DOI: 10.1192/bjo.2026.11704 ISSN: 2056-4724

An Audit to Determine Whether Managing Non-Cognitive Symptoms of Dementia with Antipsychotics in the Crisis Function Team Is Conducted in Line with the NICE Guidelines

Iyad Heja

Aims:

To ensure the Southwest Crisis Function Team (in HPFT) manages non-cognitive symptoms of dementia as per NICE guidelines, and provides appropriate non-pharmacological and pharmacological management options.

If not possible, identify reasons and challenges, and suggest methods for improvement, which could be implemented and re-audited.

Methods:

1. All referrals received by CFT in a 12-month period were obtained through the SPIKE database.

2. 48-hour referrals and wrong referrals were excluded.
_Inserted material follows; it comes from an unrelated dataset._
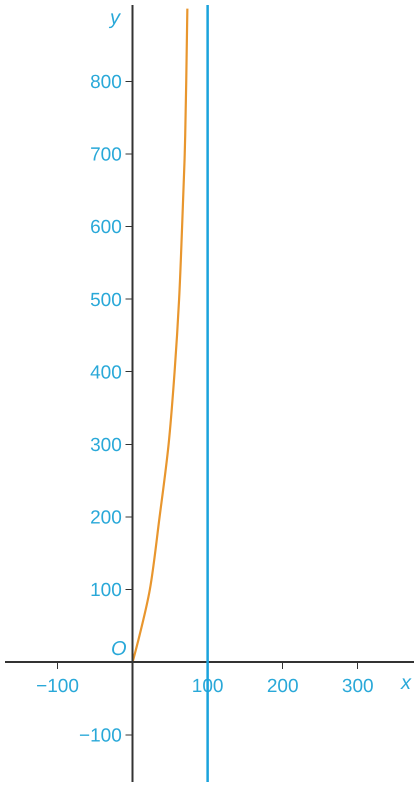 The width and height of the screenshot is (419, 787). I want to click on y-tick-label: 100, so click(106, 591).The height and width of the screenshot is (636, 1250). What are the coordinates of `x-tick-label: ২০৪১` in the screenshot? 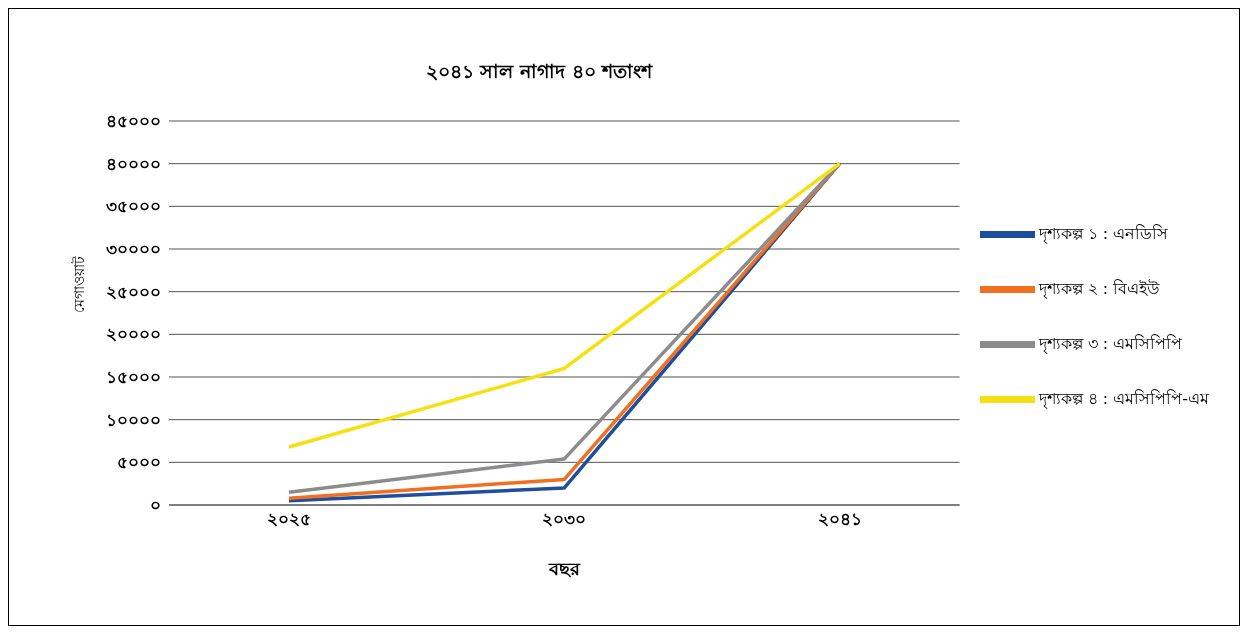 It's located at (840, 520).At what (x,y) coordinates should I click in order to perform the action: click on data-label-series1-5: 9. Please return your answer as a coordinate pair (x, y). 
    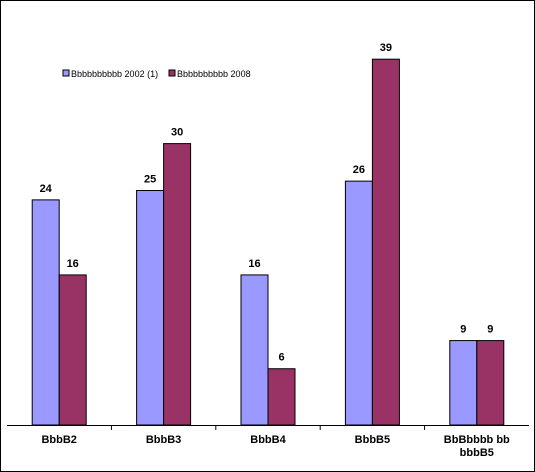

3. Only service users with a diagnosis of dementia AND were presenting with agitation, aggression, distress or psychosis were included. This information was obtained through PARIS.

4. Service users’ case notes were reviewed to ascertain whether they or their carers:

○ Had a structural assessment and had been offered psychosocial and environmental interventions as initial and ongoing management to reduce distress for service users.
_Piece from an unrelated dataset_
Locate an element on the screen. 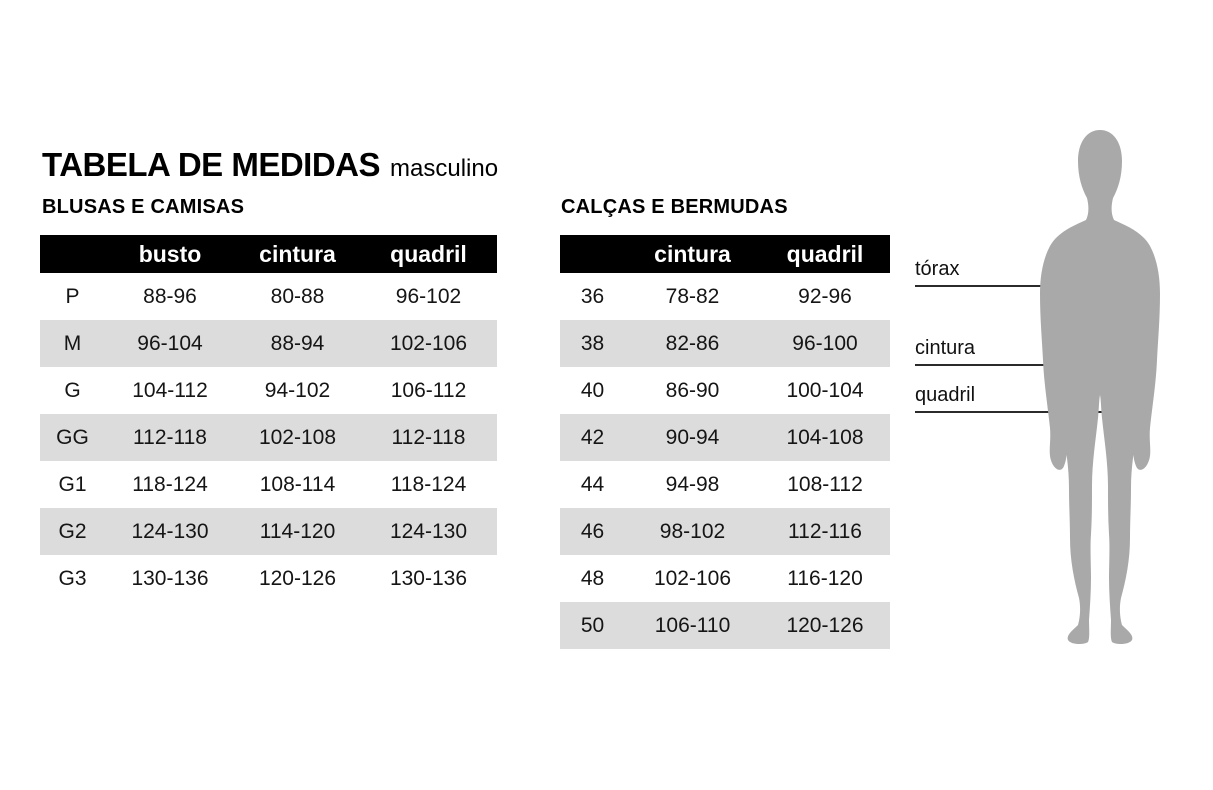 The height and width of the screenshot is (790, 1213). measure-cell: 82-86 is located at coordinates (692, 343).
• Had been offered antipsychotics and:

• If they were at the time at risk of harming themselves or others, or were experiencing agitation, hallucinations or delusions that are causing them severe distress.
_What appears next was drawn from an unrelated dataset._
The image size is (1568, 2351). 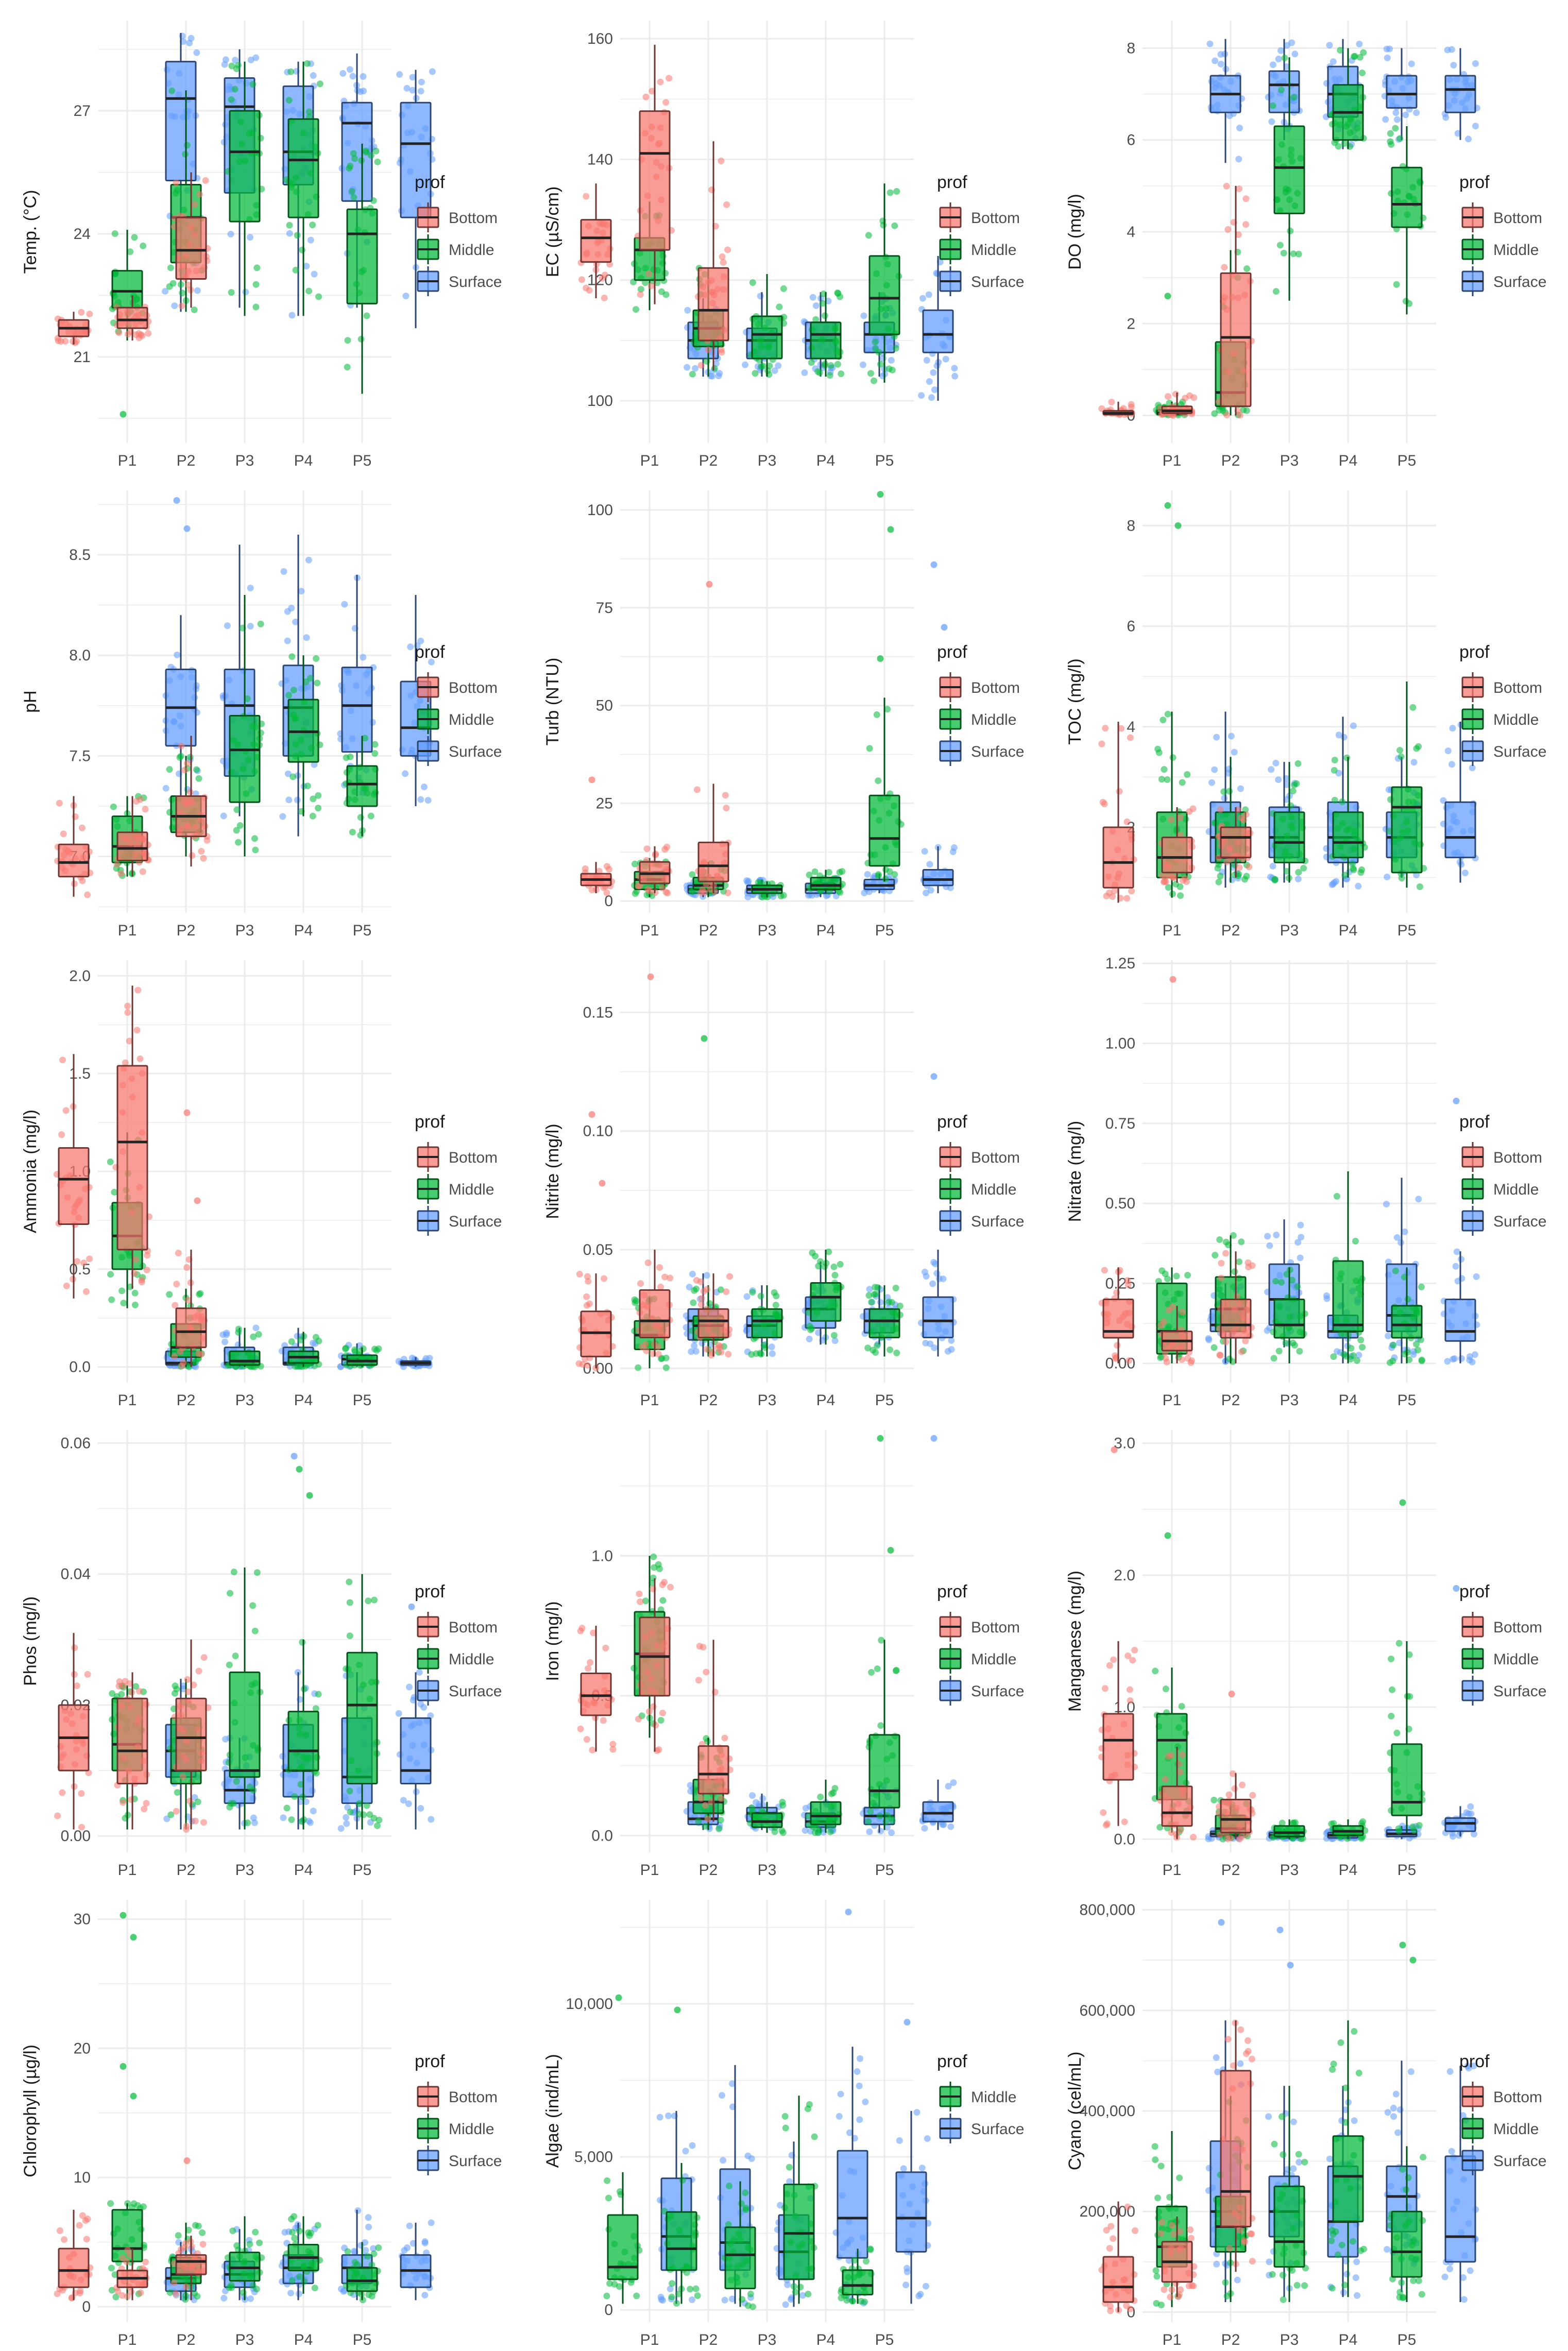 What do you see at coordinates (430, 182) in the screenshot?
I see `legend-title: prof` at bounding box center [430, 182].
• If they had discussions about risks and benefits of antipsychotics.

• Had been started on the lowest effective dose possible and were recommended to be reassessed by the prescriber.

Results:

1. In 2023, a total of 247 new Service Users (SU) were referred to CFT. After excluding 48-hour follow up referrals and inappropriate referrals, A total of 55 referrals were for SUs who were diagnosed with dementia and were presenting with agitation, aggression, distress, or psychosis. 12 out of the 55 referrals were for 6 SUs who were referred twice at different times during the year.

2. 100% (55/55) of the included referrals received a structural assessment to 1- explore possible reasons for their distress, and 2- check for and address clinical or environmental causes. 100% (55/55) were also offered psychosocial and environmental interventions as initial and ongoing management to reduce distress for SUs.

3. In 12/55 referrals, SUs were already on antipsychotics. In 7/55 referrals, SUs could not be managed without a new prescription of antipsychotics.

4. In these 7 referrals (12.7% of total eligible SUs), SUs received new prescriptions of antipsychotics as a pharmacological intervention and in all 7 referrals, the SUs were at risk of harming self or others or were experiencing agitation, hallucinations or delusions that are causing them severe distress.

5. 100% of the 7 referrals showed that SUs were started on the lowest effective dose of the prescribed antipsychotic.

6. However, out of the 7 referrals that received new prescriptions of antipsychotics, none of them (0%) had documentation on PARIS about discussions of risk and benefits of antipsychotics.

7. Finally, when looking at all the referrals where antipsychotics were used (19 referrals in total), there was clear documentation on PARIS about reassessment or a recommendation for reassessment of antipsychotic after 6 weeks in 4/19 referrals (21%).

Conclusion:

100% of referred SUs received a comprehensive, structural assessment.

The team offered psychosocial and environmental interventions to all SUs who were eligible.

The team offered antipsychotics only when necessary, in a small percentage of cases(12.7%), and followed NICE guidelines for initial doses and service user eligibility.

However, no documentation in any of the service user’s case notes mentioned discussions about risk and benefits of antipsychotics and only 21% had recommendations for reassessment of the antipsychotics within 6 weeks.